» What needs to be done:
Repeat the data below word for word, from the line with "This screenshot has width=1920, height=1080. What" to the line with "Describe the element at coordinates (6, 1000)", including both of those lines.

[Dataset entries]

__________________________________________________

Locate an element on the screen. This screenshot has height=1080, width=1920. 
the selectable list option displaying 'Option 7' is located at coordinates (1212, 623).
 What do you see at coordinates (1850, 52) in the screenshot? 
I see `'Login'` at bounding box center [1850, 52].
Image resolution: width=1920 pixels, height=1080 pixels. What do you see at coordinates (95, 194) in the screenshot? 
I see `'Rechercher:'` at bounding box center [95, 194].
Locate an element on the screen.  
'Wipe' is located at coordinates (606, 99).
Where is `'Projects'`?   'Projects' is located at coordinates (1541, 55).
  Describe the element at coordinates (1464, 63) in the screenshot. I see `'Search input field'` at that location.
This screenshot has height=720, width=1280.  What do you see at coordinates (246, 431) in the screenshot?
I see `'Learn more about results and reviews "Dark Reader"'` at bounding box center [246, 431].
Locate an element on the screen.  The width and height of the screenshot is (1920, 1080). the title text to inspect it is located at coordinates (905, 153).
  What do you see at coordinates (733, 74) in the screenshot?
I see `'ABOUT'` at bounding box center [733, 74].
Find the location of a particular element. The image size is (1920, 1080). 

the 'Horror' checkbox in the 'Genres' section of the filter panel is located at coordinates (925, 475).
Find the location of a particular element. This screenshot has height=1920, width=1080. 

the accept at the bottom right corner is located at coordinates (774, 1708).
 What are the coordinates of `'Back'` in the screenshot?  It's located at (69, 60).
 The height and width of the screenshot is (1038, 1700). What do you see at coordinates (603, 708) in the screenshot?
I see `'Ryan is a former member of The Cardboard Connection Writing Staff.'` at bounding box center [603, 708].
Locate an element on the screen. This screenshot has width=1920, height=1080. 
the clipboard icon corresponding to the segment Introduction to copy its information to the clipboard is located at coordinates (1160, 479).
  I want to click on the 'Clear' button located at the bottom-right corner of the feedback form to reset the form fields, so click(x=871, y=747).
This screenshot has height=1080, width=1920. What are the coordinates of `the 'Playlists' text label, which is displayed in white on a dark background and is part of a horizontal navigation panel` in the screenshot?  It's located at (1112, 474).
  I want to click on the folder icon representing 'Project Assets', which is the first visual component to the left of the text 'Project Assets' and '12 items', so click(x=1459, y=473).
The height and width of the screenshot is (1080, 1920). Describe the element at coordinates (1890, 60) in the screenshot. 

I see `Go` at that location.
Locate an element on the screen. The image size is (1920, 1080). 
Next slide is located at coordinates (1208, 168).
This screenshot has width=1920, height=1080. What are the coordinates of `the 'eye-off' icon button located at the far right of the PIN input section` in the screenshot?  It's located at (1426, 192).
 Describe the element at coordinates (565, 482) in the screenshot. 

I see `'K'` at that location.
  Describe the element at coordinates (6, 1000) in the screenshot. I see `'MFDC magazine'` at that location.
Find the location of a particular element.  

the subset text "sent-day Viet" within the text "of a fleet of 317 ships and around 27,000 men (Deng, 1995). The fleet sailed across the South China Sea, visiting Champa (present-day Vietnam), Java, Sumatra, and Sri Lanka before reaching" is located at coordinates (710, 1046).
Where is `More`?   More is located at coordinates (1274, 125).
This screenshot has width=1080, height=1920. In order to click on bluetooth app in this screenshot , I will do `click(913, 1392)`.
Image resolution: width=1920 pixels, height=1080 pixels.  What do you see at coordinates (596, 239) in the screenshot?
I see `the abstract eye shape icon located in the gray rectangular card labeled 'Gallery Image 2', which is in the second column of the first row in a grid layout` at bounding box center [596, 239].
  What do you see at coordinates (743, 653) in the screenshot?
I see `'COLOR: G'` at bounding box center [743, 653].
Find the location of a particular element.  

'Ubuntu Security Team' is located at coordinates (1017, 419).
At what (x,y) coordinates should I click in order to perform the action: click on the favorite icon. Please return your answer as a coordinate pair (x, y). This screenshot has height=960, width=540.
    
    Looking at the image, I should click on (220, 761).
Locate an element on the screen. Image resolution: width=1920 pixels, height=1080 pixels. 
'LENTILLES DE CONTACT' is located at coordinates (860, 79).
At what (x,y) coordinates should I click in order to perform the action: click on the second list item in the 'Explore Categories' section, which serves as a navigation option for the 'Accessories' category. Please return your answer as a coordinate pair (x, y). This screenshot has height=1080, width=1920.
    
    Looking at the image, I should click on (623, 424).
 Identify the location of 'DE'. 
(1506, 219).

__________________________________________________

» Output below:
This screenshot has width=1920, height=1080. What are the coordinates of `the 'eye-off' icon button located at the far right of the PIN input section` in the screenshot?  It's located at (1426, 192).
 Describe the element at coordinates (565, 482) in the screenshot. 

I see `'K'` at that location.
  Describe the element at coordinates (6, 1000) in the screenshot. I see `'MFDC magazine'` at that location.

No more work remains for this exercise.